I was actually quite happy to get out of the acting space and concentrate on production. When this offer came to me for the first time I was bang in the middle of a schedule of Sadak 2. For me that movie was important because it was my father’s. Of course later the audience got to know that I wasn’t even in the film. But Sadak 2 was my chance to be associated with my father again. I felt like the protective child, and I wanted to be there for him.

What made you take up Bombay Begums?

I was actually quite taken aback when I got this role. I got this email out of the blue offering me the role. They sent me a very detailed brief. It was set in the world of banking and finance. I read the plot and I was like …wow! I was being offered the pivotal role. I loved Alankrita’s Lipstick Under The Burqa.

Bombay Begums addresses many issues that are considered taboo in our society specially when it comes to women?

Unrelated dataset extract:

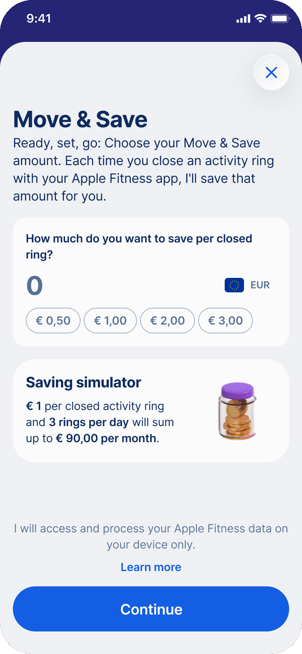The height and width of the screenshot is (654, 302).
Task: Tap the € 90,00 per month estimate
Action: [106, 438]
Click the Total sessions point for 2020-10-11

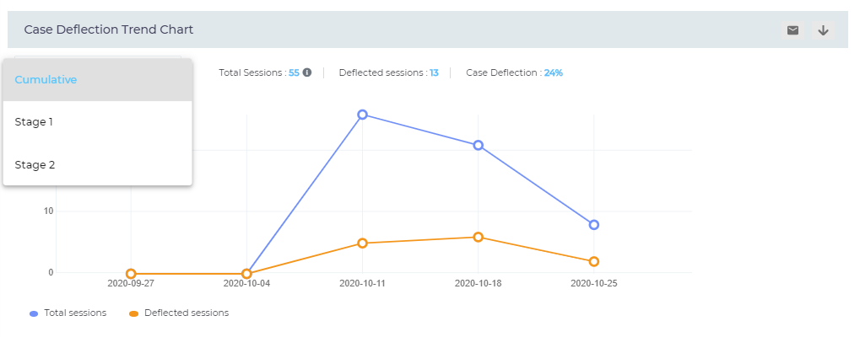[x=362, y=115]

Yes, my character Rani is going through a difficult menopause. But Like I said I was in the middle of Sadak 2. So I said thanks but no thanks. My father was most excited that I got the part. But I was adamant. I told him my love for him and my commitment to seeing Sadak 2 to its completion far exceeded any other consideration. But as luck would have it the shooting of Bombay Begums got delayed. So it came back to me. You know what is meant for you in life will come to you. We completed all the shooting just before COVID. Then the whole year is just a blank. Thank God for something like Bombay Begums. It reminds us that that focus has shifted to a large extent from the large screen to the small one at home.

Bombay Begum has a certain glamour and opulence about it. Don’t you feel some of that is lost on the small screen?

You know, my launch as an actor came on the small screen in 1989 long before the OTT platform. I wouldn’t trade my launch in Daddy for anything in the world. I remember my father telling me on the first day of shoot that he would throw me out if I didn’t give him the performance he wanted. Then I kind of moved towards film production when I was just 25. I remember speaking to you at length during Zakhm where I wore a saree for the first time. And now so many years later I’m back in sarees for Bombay Begums. It’s really strange how life comes to a full circle.

I’ve never heard you so happy with a role before?

It is a great script and a great role and Endemol are wonderful producers to work with. It’s such a relief not having to worry about everything on the set. Netflix is exceptionally organized. They’ve literally changed the definition of cinematic entertainment. All I had to do was act and focus on my character. I surrendered to the team and they guided my through the whole process of facing the camera again.

I think what makes Bombay Begums and your character so interesting is that they address female sexuality so honestly?

Absolutely! My character is going through menopause and she is in complete denial about it. I love my first shot in the series where I am looking into the mirror. Women in our cinema are frozen in time. Very rarely is the process of aging in a woman discussed. I said no to a number of offers in the recent past because they expected me to play someone 10 years younger than I actually am. In Bombay Begums I play 49 and I am 49 in real life. There are women protagonists of every age in Bombay Begums. There is a girl who is going through puberty and there’s a woman, me, who’s going through menopause. This is the kind of dream role that actresses beyond a certain age don’t get in our country.

And you may not get something like this again?

Which is why I’m looking forward to Season 2 of Bombay Begums. After that if I don’t get something like this I’d be happy to not act ever again. Doing Bombay Begums was like a vacation for me. This new professional way of working…I hope it becomes the norm in the film industry. It was liberating to not worry about the production. Because while doing this series I also went through a health scare. So between shots I was popping pills and taking my shots. But it all came together finally.

This is your finest performance to date?

Recently I watched the whole series and I was stunned. That wasn’t me I was seeing there on screen. I felt it couldn’t get any better for me.